Nadal si prepara da subito per il Roland Garros

Nadal si prepara da subito per il Roland Garros

Il mese di marzo significa primavera nell’emisfero Nord, soprattutto in Sicilia, la regione italiana più a sud e di conseguenza più calda, nella quale il sole la fa da padrone quasi tutto l’anno. Il mondo del tennis si adatta velocemente al cambio di temperature, passando dai tornei in cemento a quelli che si disputano su superfici in terra battuta: i prestigiosi tornei che si giocano a Indian Wells e a Miami, negli Stati Uniti, sono praticamente gli ultimi di rilievo che vengono disputati sui terreni in cemento, più veloci di quelli in terra battuta, ed è in questa epoca che gli specialisti della terra rossa iniziano il vero e proprio avvicinamento al momento dell’anno nel quale puntano tutto per vincere ed accumulare punti preziosi per la classifica ATP.

Dopo essersi ritirato dall’Australian Open dello scorso gennaio, lasciando così spazio al trionfo di Roger Federer, Rafa Nadal vorrà sicuramente rifarsi approfittando dell’arrivo dell’epoca nella quale ha storicamente fatto meglio. Nato e cresciuto nei campi spagnoli in terra rossa sotto la guida dello zio Toni, il 32enne di Maiorca è riuscito a riprendersi dopo aver passato un 2015 e un 2016 tra infermerie ed eliminazioni sorprendenti. Sebbene manchino ancora più di due mesi al Roland Garros, il torneo del Grande Slam che si disputa in Francia, Nadal è già il favorito dai bookmaker specializzati in tennis che si occupano dei migliori eventi sportivi di questo sport.
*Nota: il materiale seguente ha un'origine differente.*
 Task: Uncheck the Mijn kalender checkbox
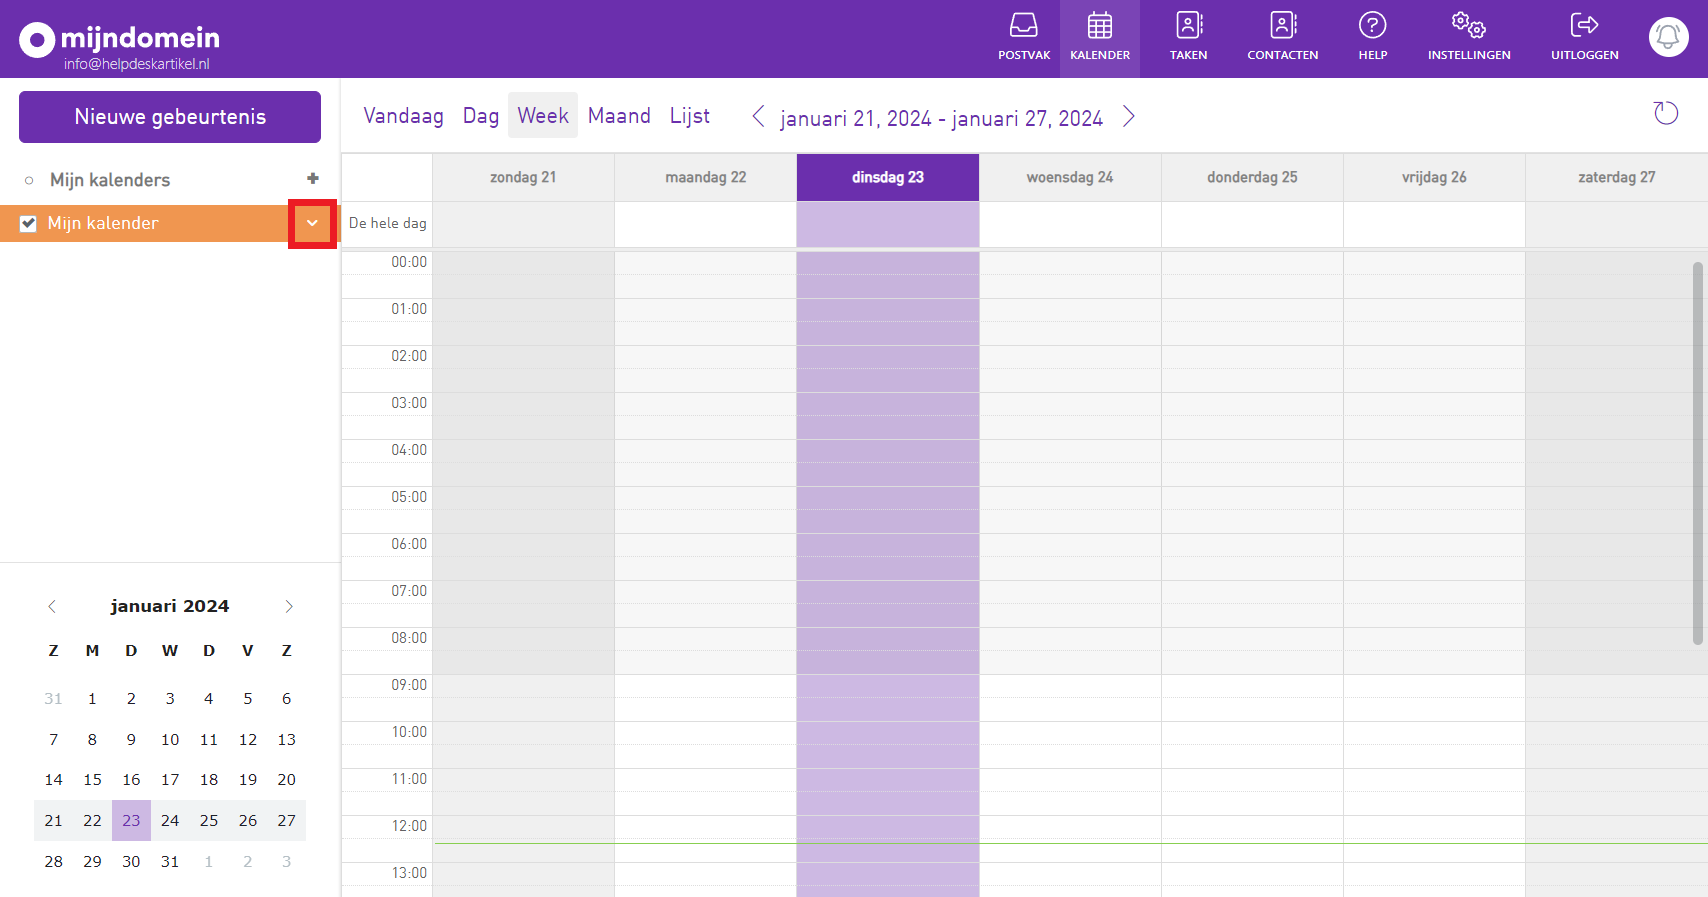click(29, 224)
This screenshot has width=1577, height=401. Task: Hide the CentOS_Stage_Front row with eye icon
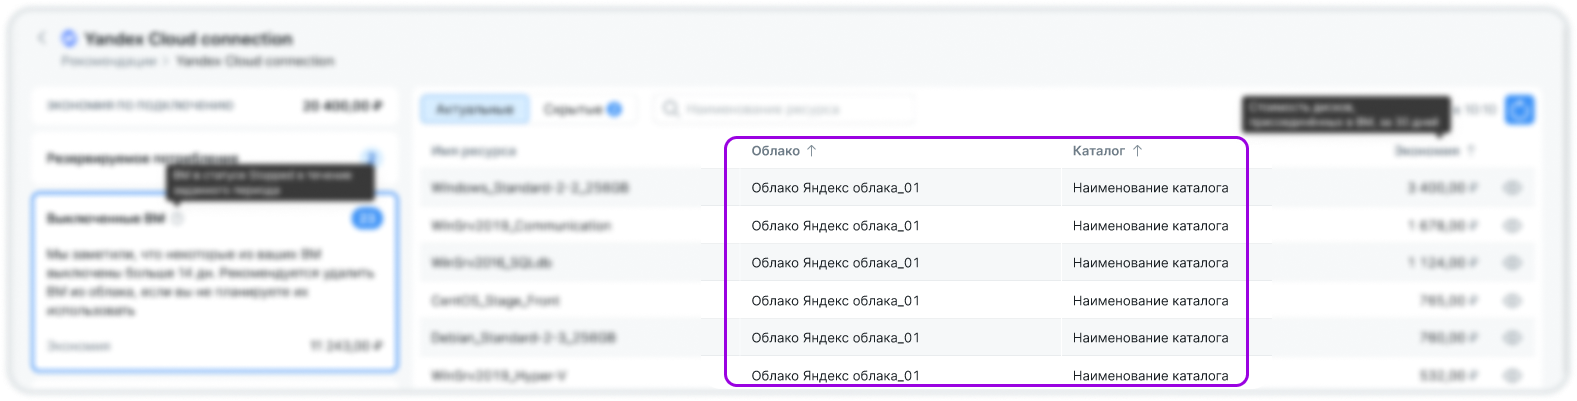click(1512, 301)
La sua abilità nel giocare sulla terra rossa e i suoi trionfi precedenti nel centrale del celebre complesso tennistico alle porte di Parigi lo rendono sicuramente il tennista da battere.

Non a caso il tennista di Manacor ha pubblicamente ammesso di rinunciare ai tornei in cemento che si sarebbero disputati negli USA per riposare e preparare al meglio i tornei che verranno. Nella sua testa c’è sicuramente il bisogno di arrivare al meglio al mese di aprile quando, insieme alla primavera, esploderanno anche le aspettative per il suo rendimento in tornei come ad esempio quelli di Roma, Montecarlo o Barcellona, ottimi preparativi per Parigi. L’obiettivo di Rafa è senza dubbio quello di continuare a scrivere la storia: dopo aver vinto il suo decimo Roland Garros l​’estate scorsa, stabilendo un record assoluto, lo spagnolo vuole alzare ancora di più l’asticella e vincere l’undicesimo, con il fine di aumentare maggiormente il suo prestigio e di continuare ad essere eletto Re di Parigi, un luogo che ha nel cuore per evidenti motivi.

Senza ancora sapere quale dei principali tornei ATP in terra battuta giocherà, lo spagnolo farà di tutto per riprendere Federer nella personale sfida a botta di Grande Slam che i due tennisti hanno intrapreso più di dieci anni fa. Entrambi dati per vinti e fuori dal vertice nella stagione 2015, nel 2017 hanno ritrovato il loro smalto e hanno messo in scena un emozionante revival delle loro sfide più belle, per la gioia di tutti gli appassionati di tennis, ma soprattutto per loro stessi.